Collected data entries
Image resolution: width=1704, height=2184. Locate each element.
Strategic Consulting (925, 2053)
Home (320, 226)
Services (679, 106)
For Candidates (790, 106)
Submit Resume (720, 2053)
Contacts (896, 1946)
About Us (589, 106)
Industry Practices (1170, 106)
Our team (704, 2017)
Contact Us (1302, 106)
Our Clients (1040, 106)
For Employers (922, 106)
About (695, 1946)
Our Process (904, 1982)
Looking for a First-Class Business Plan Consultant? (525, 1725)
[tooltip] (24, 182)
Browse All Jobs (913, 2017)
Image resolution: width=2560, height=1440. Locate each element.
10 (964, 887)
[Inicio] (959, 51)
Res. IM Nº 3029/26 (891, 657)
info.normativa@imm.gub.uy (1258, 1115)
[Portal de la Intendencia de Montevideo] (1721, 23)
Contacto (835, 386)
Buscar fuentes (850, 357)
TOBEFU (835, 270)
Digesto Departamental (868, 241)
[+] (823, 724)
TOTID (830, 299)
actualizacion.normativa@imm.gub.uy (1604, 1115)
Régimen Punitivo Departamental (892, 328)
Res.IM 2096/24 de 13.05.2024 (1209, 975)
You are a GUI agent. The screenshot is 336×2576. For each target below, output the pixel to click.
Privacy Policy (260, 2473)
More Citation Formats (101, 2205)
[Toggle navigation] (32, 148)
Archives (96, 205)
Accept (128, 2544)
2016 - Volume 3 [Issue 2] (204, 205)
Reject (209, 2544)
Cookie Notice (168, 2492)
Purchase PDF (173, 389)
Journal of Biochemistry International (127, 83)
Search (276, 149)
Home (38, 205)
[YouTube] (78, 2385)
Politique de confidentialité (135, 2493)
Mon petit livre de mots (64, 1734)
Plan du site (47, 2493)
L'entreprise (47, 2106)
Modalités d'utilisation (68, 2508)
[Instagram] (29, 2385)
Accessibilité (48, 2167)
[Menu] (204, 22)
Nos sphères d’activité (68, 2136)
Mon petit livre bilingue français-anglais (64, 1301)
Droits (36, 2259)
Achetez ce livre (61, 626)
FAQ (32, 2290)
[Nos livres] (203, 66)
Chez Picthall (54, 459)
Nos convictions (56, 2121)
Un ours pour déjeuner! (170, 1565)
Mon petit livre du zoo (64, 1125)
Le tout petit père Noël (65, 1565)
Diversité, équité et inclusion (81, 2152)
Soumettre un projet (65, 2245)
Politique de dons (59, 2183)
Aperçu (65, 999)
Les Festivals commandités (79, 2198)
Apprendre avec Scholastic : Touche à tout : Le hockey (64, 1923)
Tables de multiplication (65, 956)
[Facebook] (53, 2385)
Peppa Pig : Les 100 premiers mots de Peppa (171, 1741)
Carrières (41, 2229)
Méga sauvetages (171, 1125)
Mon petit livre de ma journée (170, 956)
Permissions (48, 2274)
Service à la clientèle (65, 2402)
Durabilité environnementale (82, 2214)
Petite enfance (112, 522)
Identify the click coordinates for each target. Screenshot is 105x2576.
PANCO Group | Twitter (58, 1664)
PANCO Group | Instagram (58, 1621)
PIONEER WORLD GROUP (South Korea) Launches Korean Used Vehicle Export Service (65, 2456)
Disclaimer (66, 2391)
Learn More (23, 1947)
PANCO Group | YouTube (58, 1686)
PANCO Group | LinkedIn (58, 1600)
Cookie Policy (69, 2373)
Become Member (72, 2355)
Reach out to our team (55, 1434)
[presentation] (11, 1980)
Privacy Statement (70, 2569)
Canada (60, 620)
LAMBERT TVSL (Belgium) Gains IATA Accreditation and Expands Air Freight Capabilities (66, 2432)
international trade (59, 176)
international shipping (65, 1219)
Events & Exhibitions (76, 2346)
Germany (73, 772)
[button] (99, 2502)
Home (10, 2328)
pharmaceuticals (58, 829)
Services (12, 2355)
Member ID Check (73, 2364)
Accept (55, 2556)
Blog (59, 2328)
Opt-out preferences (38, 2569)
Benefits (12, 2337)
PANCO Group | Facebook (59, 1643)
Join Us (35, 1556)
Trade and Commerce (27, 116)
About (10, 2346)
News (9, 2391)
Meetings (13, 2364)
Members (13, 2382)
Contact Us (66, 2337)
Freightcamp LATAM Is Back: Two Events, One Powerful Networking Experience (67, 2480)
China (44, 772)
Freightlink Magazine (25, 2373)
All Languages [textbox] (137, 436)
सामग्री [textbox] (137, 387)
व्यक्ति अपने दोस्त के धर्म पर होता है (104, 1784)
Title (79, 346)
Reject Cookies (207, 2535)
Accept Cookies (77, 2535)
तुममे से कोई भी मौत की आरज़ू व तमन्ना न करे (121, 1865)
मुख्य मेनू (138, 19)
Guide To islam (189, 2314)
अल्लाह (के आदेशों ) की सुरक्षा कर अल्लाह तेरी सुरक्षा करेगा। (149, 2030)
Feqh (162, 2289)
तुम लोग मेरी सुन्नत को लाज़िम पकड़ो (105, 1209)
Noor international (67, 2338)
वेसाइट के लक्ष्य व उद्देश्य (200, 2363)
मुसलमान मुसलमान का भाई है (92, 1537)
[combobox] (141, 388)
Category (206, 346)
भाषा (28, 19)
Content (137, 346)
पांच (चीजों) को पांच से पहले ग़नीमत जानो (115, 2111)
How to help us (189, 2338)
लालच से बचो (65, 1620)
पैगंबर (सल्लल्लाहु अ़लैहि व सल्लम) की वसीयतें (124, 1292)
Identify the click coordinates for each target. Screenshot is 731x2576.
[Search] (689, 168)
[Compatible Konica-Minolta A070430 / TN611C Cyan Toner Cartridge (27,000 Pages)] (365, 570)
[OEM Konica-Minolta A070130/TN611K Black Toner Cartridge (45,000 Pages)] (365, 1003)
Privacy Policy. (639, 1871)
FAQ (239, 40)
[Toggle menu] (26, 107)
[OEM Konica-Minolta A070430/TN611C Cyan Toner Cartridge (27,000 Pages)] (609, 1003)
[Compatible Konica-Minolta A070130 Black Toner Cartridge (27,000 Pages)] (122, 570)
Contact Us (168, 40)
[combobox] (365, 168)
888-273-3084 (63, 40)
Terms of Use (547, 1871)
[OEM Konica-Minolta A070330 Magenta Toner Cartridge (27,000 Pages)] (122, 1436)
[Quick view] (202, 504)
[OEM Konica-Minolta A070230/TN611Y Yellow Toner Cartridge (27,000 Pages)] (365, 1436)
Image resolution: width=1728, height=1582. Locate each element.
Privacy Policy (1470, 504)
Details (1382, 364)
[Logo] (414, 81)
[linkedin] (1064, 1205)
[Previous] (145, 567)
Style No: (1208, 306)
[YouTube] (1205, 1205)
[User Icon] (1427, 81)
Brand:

◆ WHAT IS EXPECTED ◆
Each record above has to be retyped exactly, with nothing left out.

◆ WRITTEN RESPONSE ◆
Image resolution: width=1704, height=2184. Locate each element.
Strategic Consulting (925, 2053)
Home (320, 226)
Services (679, 106)
For Candidates (790, 106)
Submit Resume (720, 2053)
Contacts (896, 1946)
About Us (589, 106)
Industry Practices (1170, 106)
Our team (704, 2017)
Contact Us (1302, 106)
Our Clients (1040, 106)
For Employers (922, 106)
About (695, 1946)
Our Process (904, 1982)
Looking for a First-Class Business Plan Consultant? (525, 1725)
[tooltip] (24, 182)
Browse All Jobs (913, 2017)
Image resolution: width=2560, height=1440. Locate each element.
10 (964, 887)
[Inicio] (959, 51)
Res. IM Nº 3029/26 (891, 657)
info.normativa@imm.gub.uy (1258, 1115)
[Portal de la Intendencia de Montevideo] (1721, 23)
Contacto (835, 386)
Buscar fuentes (850, 357)
TOBEFU (835, 270)
Digesto Departamental (868, 241)
[+] (823, 724)
TOTID (830, 299)
actualizacion.normativa@imm.gub.uy (1604, 1115)
Régimen Punitivo Departamental (892, 328)
Res.IM 2096/24 de 13.05.2024 (1209, 975)
You are a GUI agent. The screenshot is 336×2576. For each target below, output the pixel to click.
Privacy Policy (260, 2473)
More Citation Formats (101, 2205)
[Toggle navigation] (32, 148)
Archives (96, 205)
Accept (128, 2544)
2016 - Volume 3 [Issue 2] (204, 205)
Reject (209, 2544)
Cookie Notice (168, 2492)
Purchase PDF (173, 389)
Journal of Biochemistry International (127, 83)
Search (276, 149)
Home (38, 205)
[YouTube] (78, 2385)
Politique de confidentialité (135, 2493)
Mon petit livre de mots (64, 1734)
Plan du site (47, 2493)
L'entreprise (47, 2106)
Modalités d'utilisation (68, 2508)
[Instagram] (29, 2385)
Accessibilité (48, 2167)
[Menu] (204, 22)
Nos sphères d’activité (68, 2136)
Mon petit livre bilingue français-anglais (64, 1301)
Droits (36, 2259)
Achetez ce livre (61, 626)
FAQ (32, 2290)
[Nos livres] (203, 66)
Chez Picthall (54, 459)
Nos convictions (56, 2121)
Un ours pour déjeuner! (170, 1565)
Mon petit livre du zoo (64, 1125)
Le tout petit père Noël (65, 1565)
Diversité, équité et inclusion (81, 2152)
Soumettre un projet (65, 2245)
Politique de dons (59, 2183)
Aperçu (65, 999)
Les Festivals commandités (79, 2198)
Apprendre avec Scholastic : Touche à tout : Le hockey (64, 1923)
Tables de multiplication (65, 956)
[Facebook] (53, 2385)
Peppa Pig : Les 100 premiers mots de Peppa (171, 1741)
Carrières (41, 2229)
Méga sauvetages (171, 1125)
Mon petit livre de ma journée (170, 956)
Permissions (48, 2274)
Service à la clientèle (65, 2402)
Durabilité environnementale (82, 2214)
Petite enfance (112, 522)
Identify the click coordinates for each target. Screenshot is 105x2576.
PANCO Group | Twitter (58, 1664)
PANCO Group | Instagram (58, 1621)
PIONEER WORLD GROUP (South Korea) Launches Korean Used Vehicle Export Service (65, 2456)
Disclaimer (66, 2391)
Learn More (23, 1947)
PANCO Group | YouTube (58, 1686)
PANCO Group | LinkedIn (58, 1600)
Cookie Policy (69, 2373)
Become Member (72, 2355)
Reach out to our team (55, 1434)
[presentation] (11, 1980)
Privacy Statement (70, 2569)
Canada (60, 620)
LAMBERT TVSL (Belgium) Gains IATA Accreditation and Expands Air Freight Capabilities (66, 2432)
international trade (59, 176)
international shipping (65, 1219)
Events & Exhibitions (76, 2346)
Germany (73, 772)
[button] (99, 2502)
Home (10, 2328)
pharmaceuticals (58, 829)
Services (12, 2355)
Member ID Check (73, 2364)
Accept (55, 2556)
Blog (59, 2328)
Opt-out preferences (38, 2569)
Benefits (12, 2337)
PANCO Group | Facebook (59, 1643)
Join Us (35, 1556)
Trade and Commerce (27, 116)
About (10, 2346)
News (9, 2391)
Meetings (13, 2364)
Members (13, 2382)
Contact Us (66, 2337)
Freightcamp LATAM Is Back: Two Events, One Powerful Networking Experience (67, 2480)
China (44, 772)
Freightlink Magazine (25, 2373)
All Languages [textbox] (137, 436)
सामग्री [textbox] (137, 387)
व्यक्ति अपने दोस्त के धर्म पर होता है (104, 1784)
Title (79, 346)
Reject Cookies (207, 2535)
Accept Cookies (77, 2535)
तुममे से कोई भी मौत की आरज़ू व तमन्ना न करे (121, 1865)
मुख्य मेनू (138, 19)
Guide To islam (189, 2314)
अल्लाह (के आदेशों ) की सुरक्षा कर अल्लाह तेरी सुरक्षा करेगा। (149, 2030)
Feqh (162, 2289)
तुम लोग मेरी सुन्नत को लाज़िम पकड़ो (105, 1209)
Noor international (67, 2338)
वेसाइट के लक्ष्य व उद्देश्य (200, 2363)
मुसलमान मुसलमान का भाई है (92, 1537)
[combobox] (141, 388)
Category (206, 346)
भाषा (28, 19)
Content (137, 346)
पांच (चीजों) को पांच से पहले ग़नीमत जानो (115, 2111)
How to help us (189, 2338)
लालच से बचो (65, 1620)
पैगंबर (सल्लल्लाहु अ़लैहि व सल्लम) की वसीयतें (124, 1292)
Identify the click coordinates for each target. Screenshot is 731x2576.
[Search] (689, 168)
[Compatible Konica-Minolta A070430 / TN611C Cyan Toner Cartridge (27,000 Pages)] (365, 570)
[OEM Konica-Minolta A070130/TN611K Black Toner Cartridge (45,000 Pages)] (365, 1003)
Privacy Policy. (639, 1871)
FAQ (239, 40)
[Toggle menu] (26, 107)
[OEM Konica-Minolta A070430/TN611C Cyan Toner Cartridge (27,000 Pages)] (609, 1003)
[Compatible Konica-Minolta A070130 Black Toner Cartridge (27,000 Pages)] (122, 570)
Contact Us (168, 40)
[combobox] (365, 168)
888-273-3084 (63, 40)
Terms of Use (547, 1871)
[OEM Konica-Minolta A070330 Magenta Toner Cartridge (27,000 Pages)] (122, 1436)
[Quick view] (202, 504)
[OEM Konica-Minolta A070230/TN611Y Yellow Toner Cartridge (27,000 Pages)] (365, 1436)
Image resolution: width=1728, height=1582. Locate each element.
Privacy Policy (1470, 504)
Details (1382, 364)
[Logo] (414, 81)
[linkedin] (1064, 1205)
[Previous] (145, 567)
Style No: (1208, 306)
[YouTube] (1205, 1205)
[User Icon] (1427, 81)
Brand:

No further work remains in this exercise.